Agent's training and reward plot display across episodes:

![a2c_mc-training.jpg](attachment:a2c_mc-training.jpg)

In [3]:
# Initialization of environment
env = gym.make("LunarLander-v2")

a2c_mc_agent = ActorCriticAgent(env, GAMMA, LEARNING_RATE, NUM_HIDDEN_UNITS)

if ACTION == "TRAIN":
    a2c_mc_agent.train_agent()
else:
    a2c_mc_agent.load_weights('weights/a2c_mc_model_weights/')

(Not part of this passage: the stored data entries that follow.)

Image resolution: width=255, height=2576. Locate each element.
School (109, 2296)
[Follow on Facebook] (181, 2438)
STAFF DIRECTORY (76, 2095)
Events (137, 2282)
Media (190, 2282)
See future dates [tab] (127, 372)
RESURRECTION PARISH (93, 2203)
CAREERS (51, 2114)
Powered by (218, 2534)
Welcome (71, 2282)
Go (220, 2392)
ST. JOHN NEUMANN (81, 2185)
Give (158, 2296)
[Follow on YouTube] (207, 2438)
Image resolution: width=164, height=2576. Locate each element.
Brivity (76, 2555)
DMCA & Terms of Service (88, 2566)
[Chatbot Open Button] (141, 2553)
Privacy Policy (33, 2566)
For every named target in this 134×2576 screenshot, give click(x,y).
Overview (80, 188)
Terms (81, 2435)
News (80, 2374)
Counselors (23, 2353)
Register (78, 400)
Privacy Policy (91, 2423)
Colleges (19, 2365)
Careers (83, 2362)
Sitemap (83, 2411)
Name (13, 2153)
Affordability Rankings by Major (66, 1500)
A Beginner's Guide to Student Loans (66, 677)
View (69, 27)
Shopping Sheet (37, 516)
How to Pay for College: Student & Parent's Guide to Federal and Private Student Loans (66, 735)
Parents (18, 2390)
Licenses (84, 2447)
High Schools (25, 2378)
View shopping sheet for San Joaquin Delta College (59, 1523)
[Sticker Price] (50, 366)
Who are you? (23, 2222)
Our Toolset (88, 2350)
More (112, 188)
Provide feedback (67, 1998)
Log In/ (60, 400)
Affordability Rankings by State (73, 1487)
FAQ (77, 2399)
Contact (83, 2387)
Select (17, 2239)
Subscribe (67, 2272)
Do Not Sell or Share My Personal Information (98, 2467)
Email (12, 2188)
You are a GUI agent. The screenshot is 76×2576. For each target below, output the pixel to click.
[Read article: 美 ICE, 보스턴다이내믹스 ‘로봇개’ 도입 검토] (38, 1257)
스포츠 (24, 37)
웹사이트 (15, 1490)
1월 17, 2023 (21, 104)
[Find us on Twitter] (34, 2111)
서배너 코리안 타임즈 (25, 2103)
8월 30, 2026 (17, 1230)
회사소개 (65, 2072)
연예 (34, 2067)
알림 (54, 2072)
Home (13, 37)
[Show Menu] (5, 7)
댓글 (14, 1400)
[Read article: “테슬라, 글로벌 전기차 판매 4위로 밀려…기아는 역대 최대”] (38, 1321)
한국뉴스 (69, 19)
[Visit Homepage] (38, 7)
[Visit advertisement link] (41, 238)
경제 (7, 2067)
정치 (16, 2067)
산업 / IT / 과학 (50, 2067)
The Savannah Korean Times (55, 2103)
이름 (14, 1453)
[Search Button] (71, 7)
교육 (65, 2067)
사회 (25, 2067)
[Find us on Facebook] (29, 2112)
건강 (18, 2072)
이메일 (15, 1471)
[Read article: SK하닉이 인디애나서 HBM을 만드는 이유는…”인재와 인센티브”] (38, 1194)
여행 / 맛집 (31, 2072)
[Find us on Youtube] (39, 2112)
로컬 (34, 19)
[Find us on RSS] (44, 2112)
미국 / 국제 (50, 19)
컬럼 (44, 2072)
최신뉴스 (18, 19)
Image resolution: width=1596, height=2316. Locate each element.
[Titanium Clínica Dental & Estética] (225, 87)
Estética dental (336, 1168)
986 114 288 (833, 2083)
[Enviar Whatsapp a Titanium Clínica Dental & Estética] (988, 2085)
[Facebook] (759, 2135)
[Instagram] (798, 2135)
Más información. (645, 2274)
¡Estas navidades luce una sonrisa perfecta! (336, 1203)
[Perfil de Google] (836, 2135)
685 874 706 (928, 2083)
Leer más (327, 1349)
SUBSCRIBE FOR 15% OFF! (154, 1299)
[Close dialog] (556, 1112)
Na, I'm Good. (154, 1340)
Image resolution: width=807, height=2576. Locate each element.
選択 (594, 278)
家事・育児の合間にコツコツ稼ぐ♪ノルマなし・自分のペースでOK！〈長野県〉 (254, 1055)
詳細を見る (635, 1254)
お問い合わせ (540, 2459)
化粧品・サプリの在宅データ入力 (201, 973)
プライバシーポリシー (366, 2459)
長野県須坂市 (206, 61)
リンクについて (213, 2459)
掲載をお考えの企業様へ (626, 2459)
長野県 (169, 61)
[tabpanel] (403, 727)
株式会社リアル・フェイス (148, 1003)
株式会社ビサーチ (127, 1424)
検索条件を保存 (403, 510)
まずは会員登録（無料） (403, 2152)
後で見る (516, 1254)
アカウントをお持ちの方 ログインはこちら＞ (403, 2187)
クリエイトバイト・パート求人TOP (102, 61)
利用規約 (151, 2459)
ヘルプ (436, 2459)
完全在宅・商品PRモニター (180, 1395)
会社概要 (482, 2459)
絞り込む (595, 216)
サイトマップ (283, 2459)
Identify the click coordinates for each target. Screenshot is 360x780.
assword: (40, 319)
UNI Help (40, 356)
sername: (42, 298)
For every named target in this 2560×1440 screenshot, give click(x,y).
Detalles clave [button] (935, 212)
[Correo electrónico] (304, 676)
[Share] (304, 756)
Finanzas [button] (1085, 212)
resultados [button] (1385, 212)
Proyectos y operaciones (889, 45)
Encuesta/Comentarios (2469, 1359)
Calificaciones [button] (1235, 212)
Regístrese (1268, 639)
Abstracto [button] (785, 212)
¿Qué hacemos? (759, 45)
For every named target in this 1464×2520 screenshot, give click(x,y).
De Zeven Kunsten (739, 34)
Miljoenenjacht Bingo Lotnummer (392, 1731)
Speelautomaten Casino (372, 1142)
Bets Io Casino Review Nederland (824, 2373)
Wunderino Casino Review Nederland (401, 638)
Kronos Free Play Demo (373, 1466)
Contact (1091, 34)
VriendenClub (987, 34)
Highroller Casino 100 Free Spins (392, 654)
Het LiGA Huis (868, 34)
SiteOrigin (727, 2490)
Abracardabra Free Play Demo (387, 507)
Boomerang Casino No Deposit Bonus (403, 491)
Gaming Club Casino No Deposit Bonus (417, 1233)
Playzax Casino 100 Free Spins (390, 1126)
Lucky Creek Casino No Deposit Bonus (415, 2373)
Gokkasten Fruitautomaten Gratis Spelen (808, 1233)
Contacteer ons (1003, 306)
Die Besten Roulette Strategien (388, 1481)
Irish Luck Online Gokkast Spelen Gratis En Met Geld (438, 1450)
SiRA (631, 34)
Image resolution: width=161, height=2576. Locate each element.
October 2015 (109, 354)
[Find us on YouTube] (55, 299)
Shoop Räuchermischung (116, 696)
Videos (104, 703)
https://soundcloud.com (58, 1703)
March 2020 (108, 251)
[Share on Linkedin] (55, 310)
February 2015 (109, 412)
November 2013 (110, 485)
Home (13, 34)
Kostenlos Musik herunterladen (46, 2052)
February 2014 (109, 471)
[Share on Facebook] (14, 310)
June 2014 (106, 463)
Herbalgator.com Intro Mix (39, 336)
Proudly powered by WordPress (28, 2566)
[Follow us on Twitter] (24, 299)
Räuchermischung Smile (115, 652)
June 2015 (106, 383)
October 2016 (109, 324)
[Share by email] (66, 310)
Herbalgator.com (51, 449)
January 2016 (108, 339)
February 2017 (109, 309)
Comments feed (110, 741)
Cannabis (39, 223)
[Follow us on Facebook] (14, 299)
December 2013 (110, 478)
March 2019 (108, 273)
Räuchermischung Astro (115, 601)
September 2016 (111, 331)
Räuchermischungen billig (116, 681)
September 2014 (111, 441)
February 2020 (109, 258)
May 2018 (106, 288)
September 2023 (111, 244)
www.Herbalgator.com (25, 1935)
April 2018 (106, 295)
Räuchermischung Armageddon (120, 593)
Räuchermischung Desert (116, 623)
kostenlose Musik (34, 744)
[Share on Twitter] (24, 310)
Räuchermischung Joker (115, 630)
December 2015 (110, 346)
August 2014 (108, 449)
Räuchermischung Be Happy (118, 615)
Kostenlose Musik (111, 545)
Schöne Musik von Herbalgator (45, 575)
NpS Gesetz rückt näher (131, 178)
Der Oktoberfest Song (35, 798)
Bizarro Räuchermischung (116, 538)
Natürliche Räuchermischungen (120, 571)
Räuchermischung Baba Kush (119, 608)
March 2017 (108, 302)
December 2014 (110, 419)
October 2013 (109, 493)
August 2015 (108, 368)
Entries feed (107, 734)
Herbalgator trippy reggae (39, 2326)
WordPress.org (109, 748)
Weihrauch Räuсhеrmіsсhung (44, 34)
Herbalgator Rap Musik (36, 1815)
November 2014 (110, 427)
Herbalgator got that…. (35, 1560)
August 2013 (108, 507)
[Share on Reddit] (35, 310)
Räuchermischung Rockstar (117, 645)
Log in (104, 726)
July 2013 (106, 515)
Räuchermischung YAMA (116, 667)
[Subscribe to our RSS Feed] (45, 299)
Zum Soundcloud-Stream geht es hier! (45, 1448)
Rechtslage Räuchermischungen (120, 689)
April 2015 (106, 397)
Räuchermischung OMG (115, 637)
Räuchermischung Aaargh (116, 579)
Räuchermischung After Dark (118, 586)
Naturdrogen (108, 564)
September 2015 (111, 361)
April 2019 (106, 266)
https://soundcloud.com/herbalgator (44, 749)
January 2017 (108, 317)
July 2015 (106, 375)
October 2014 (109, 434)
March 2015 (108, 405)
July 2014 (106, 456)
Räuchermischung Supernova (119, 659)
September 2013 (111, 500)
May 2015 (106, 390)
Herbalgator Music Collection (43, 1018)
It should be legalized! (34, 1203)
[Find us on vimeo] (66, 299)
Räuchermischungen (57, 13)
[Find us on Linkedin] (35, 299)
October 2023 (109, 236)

One episode of trained agent:

In [4]:
a2c_mc_agent.test_agent(display_episode=True)

Episode reward: 207.04!


<a id='5.'></a>
## 5. Pseudo-code of A2C-Temporal Difference Algorithm
The implementation of the algorithm is in the [advantage_td/ac_agent.py](a2c/advantage_td/a2c_agent.py) file. <br />
![slika16.jpg](attachment:slika16.jpg)

<a id='5.1.'></a>
### 5.1. Testing the algorithm on the Lunar Lander environment
To implement the algorithm, the ***TensorFlow-2*** library with ***Graph Mode*** was used to significantly speed up code execution.

In [5]:
import gym
import warnings
warnings.filterwarnings('ignore')

from a2c.advantage_td.a2c_agent import ActorCriticAgent

The *hyperparameter values* on which the final agent was trained are as follows:

In [7]:
GAMMA = 0.99
LEARNING_RATE = 1e-3
NUM_HIDDEN_UNITS = 128

# For agent testing
ACTION = "TEST"

Agent's training and reward plot display across episodes:

![a2c_td-training.jpg](attachment:a2c_td-training.jpg)

In [8]:
# Initialization of environment
env = gym.make("LunarLander-v2")

a2c_td_agent = ActorCriticAgent(env, GAMMA, LEARNING_RATE, NUM_HIDDEN_UNITS)

if ACTION == "TRAIN":
    a2c_td_agent.train_agent()
else:
    a2c_td_agent.load_weights('weights/a2c_td_model_weights/')

One episode of trained agent:

In [9]:
a2c_td_agent.test_agent(display_episode=True)

Episode reward: -44.16!


<a id='6.'></a>
## 6. Pseudo-code of Q Actor Critic Algorithm
The implementation of the algorithm is in the [q_ac_agent.py](q_actor_critic/q_ac_agent.py) file. <br />
![slika15.png](attachment:slika15.png)

<a id='6.1.'></a>
### 6.1. Testing the algorithm on the Lunar Lander environment
To implement the algorithm, the ***TensorFlow-2*** library with ***Graph Mode*** was used to significantly speed up code execution.

In [1]:
import gym
import warnings
warnings.filterwarnings('ignore')

from q_actor_critic.q_ac_agent import ActorCriticAgent

The *hyperparameter values* on which the final agent was trained are as follows:

In [2]:
GAMMA = 0.99
LEARNING_RATE = 1e-2
NUM_HIDDEN_UNITS = 128

# For agent testing
ACTION = "TEST"

Agent's training and reward plot display across episodes:

![q_actor_critic-training.jpg](attachment:q_actor_critic-training.jpg)

In [3]:
# Initialization of environment
env = gym.make("LunarLander-v2")

q_ac_agent = ActorCriticAgent(env, GAMMA, LEARNING_RATE, NUM_HIDDEN_UNITS)

if ACTION == "TRAIN":
    q_ac_agent.train_agent()
else:
    q_ac_agent.load_weights('weights/q_ac_model_weights/')

One episode of trained agent:

In [4]:
q_ac_agent.test_agent(display_episode=True)

Episode reward: -608.15!


<a id='7.'></a>
## 7. Conclusion
The A2C Monte Carlo algorithm successfully beat the environment while the other algorithms did not. At A2C Temporal Difference, it is observed that it probably fell into a local minimum (maximum). <br /> <br />
Algorithm performance can be increased by tuning hyperparameters.